According to new figures compiled by mortgage-funder Freddie Mac, in the fourth quarter of 2009, one-third of borrowers who refinanced their homes actually added cash to the deal to lower their mortgage balances -- a record number since the discount lender started collecting the data in 1985. On the flip side, just 27 percent of people refinancing their homes pulled cash out, which is the lowest number on record.
In a column about the cash-in trend, the Washington Post called it "the post-boom, post-crash trend that's really hot." The cash-in vogue seems to be on the rise as well, increasing from about 13% of refinancings in early 2009 to 33% in the final three months. In a regional breakdown, Freddie Mac found the Midwest had the largest share of cash-in refinancing.
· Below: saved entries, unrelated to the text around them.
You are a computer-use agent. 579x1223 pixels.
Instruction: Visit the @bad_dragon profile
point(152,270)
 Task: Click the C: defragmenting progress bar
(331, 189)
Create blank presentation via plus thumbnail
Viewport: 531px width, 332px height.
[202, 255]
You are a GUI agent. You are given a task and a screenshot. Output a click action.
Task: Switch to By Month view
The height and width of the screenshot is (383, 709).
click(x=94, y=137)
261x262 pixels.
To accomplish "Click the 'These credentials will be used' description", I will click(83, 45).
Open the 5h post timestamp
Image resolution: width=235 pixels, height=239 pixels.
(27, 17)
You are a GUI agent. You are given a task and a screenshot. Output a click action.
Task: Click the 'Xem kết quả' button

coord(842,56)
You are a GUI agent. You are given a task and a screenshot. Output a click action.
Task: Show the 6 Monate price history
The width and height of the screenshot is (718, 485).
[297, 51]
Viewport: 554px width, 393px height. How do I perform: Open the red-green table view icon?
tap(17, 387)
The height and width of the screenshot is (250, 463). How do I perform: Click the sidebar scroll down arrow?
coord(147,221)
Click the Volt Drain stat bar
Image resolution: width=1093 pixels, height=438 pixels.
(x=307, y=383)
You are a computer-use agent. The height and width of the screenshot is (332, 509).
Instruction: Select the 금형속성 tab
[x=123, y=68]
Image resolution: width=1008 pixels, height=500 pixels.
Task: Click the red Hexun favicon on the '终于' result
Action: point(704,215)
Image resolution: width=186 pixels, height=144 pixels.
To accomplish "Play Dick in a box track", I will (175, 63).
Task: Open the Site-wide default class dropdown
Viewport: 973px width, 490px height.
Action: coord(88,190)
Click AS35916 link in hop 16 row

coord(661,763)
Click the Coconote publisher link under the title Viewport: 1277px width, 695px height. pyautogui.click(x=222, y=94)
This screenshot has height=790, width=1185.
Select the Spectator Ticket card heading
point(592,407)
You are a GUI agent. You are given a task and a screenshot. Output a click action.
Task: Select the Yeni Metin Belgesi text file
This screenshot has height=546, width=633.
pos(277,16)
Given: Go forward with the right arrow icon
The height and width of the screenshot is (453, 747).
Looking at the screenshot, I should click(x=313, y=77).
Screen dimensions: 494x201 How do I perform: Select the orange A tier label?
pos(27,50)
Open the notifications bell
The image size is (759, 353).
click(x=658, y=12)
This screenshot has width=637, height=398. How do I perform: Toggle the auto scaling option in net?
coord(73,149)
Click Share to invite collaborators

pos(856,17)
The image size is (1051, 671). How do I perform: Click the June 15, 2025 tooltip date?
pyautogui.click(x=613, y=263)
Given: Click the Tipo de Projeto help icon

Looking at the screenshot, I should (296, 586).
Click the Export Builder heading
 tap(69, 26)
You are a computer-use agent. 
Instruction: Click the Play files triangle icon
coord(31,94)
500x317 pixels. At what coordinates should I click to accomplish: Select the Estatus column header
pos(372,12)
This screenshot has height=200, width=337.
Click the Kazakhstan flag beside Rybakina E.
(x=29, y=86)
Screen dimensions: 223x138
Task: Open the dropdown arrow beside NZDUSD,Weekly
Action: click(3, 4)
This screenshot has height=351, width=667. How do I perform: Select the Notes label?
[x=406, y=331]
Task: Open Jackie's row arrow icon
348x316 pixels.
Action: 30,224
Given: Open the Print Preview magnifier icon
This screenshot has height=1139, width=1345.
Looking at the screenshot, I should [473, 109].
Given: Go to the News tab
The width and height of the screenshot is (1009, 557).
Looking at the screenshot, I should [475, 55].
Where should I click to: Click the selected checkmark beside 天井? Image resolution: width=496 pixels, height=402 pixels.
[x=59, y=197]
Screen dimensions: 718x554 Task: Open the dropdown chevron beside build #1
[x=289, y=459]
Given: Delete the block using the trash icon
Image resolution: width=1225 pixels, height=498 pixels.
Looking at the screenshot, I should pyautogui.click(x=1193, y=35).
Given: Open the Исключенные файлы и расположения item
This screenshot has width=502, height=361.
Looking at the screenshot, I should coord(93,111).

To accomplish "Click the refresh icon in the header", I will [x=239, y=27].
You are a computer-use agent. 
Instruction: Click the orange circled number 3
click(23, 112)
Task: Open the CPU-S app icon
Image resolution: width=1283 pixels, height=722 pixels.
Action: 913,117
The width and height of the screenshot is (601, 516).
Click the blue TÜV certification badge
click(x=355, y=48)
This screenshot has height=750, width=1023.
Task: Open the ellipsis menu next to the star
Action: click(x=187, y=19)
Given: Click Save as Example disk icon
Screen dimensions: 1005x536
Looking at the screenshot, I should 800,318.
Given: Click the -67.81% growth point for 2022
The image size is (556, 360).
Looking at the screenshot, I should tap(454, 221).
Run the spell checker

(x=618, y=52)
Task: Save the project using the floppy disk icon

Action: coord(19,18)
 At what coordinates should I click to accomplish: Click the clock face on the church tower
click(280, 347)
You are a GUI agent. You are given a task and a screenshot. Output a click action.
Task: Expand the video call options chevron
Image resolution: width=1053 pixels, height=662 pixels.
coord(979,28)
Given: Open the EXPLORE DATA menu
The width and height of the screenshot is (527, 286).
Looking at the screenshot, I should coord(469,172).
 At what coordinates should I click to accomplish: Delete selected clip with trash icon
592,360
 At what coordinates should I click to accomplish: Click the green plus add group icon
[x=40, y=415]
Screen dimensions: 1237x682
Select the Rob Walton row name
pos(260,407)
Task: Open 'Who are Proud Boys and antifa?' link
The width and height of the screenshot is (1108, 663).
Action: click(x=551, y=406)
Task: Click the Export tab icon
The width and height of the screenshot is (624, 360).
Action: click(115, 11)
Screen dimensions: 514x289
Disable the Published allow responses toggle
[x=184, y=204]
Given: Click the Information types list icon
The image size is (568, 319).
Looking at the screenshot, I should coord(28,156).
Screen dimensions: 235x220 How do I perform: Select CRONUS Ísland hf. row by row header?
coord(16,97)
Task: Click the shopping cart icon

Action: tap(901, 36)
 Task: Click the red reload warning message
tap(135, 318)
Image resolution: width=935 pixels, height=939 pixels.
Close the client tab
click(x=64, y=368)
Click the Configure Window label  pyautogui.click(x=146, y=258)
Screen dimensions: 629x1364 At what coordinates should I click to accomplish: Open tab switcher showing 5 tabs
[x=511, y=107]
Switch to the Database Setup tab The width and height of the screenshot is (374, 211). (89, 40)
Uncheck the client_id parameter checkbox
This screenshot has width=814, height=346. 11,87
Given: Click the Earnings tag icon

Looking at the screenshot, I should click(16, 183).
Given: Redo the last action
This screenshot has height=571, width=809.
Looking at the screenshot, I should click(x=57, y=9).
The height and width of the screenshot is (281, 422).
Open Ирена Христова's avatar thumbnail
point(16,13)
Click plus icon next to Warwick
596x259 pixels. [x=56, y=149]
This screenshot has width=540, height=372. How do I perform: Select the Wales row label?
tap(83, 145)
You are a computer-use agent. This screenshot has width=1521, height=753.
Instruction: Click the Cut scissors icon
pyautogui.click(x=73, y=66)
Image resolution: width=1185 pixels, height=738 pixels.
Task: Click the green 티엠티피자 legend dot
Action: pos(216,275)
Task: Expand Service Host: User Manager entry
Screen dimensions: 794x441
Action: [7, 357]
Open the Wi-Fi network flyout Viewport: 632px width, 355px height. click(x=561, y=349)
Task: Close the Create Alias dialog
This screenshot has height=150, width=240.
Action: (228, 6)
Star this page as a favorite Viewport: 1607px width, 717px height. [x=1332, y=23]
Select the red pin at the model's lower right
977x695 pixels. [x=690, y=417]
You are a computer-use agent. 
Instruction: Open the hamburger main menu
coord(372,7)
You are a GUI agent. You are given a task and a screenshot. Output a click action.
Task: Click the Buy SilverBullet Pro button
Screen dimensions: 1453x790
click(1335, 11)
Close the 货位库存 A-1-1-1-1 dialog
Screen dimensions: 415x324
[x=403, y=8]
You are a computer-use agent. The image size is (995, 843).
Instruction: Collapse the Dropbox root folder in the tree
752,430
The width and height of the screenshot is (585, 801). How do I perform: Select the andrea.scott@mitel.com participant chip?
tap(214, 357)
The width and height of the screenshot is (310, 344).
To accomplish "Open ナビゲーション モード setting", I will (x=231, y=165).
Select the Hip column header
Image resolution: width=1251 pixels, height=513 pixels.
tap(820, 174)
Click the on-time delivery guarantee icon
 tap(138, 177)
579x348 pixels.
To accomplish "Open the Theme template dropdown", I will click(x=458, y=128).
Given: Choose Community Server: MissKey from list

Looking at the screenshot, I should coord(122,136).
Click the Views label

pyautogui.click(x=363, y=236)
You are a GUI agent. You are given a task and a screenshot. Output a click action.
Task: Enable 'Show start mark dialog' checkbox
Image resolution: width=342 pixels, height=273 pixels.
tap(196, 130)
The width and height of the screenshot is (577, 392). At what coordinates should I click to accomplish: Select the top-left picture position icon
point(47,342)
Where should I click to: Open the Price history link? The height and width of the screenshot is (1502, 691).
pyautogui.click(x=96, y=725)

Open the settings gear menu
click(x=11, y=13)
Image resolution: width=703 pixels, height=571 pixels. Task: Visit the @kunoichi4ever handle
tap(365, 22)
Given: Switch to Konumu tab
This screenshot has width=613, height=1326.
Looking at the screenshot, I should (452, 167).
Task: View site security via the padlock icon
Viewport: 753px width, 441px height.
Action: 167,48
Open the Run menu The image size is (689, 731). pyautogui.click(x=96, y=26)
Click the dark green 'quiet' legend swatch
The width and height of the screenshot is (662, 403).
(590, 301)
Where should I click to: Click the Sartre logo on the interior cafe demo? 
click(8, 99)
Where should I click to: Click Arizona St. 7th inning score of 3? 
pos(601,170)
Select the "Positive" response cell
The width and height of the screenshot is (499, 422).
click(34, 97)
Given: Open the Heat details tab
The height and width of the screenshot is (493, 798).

These days, a home loan may be the best place for people to stash some of their cash -- if they have any -- what with many investments languishing, and interest and CD rates remaining painfully low. For those whose homes have lost significant value, refinancing may be the only way they can take advantage of low loan rates, which are expected to rise later this year.
"Homeowners who can't refinance because their mortgage rates are 'under water' should seriously consider using savings to pay the mortgage balance down enough to qualify for refinancing," Richard Barrington, a consultant for Moneyrates.com, told WalletPop.
Freddie Mac, which bases its survey on a sample of properties where it has funded at least two loans in a row, said the results fit in with other economic indications that people are looking for ways to trim back their monthly overhead. For the unemployed and those who've taken financial hits from furloughs and wage reductions, cutting day-to-day expenses often takes precedence over maintaining longer-term savings.
"This transformation from a cash-out refi market to a cash-in refi market is consistent with other data we've seen on households reducing their overall debt burdens, particularly revolving credit like credit cards," Frank Nothaft, Freddie Mac vice president and chief economist, said in a statement. "From September of 2008 to November of 2009, consumers cut $100 billion dollars in revolving debt from their obligations, according to the Federal Reserve Board."
Still, not everyone is with the program. An estimated 27% of those surveyed increased their loan balances by 5% or more, with those living in the South the most likely to join the cash-out crowd. While that represents a record low, it means more than one in four refinancers chose to ignore the lessons of recent history.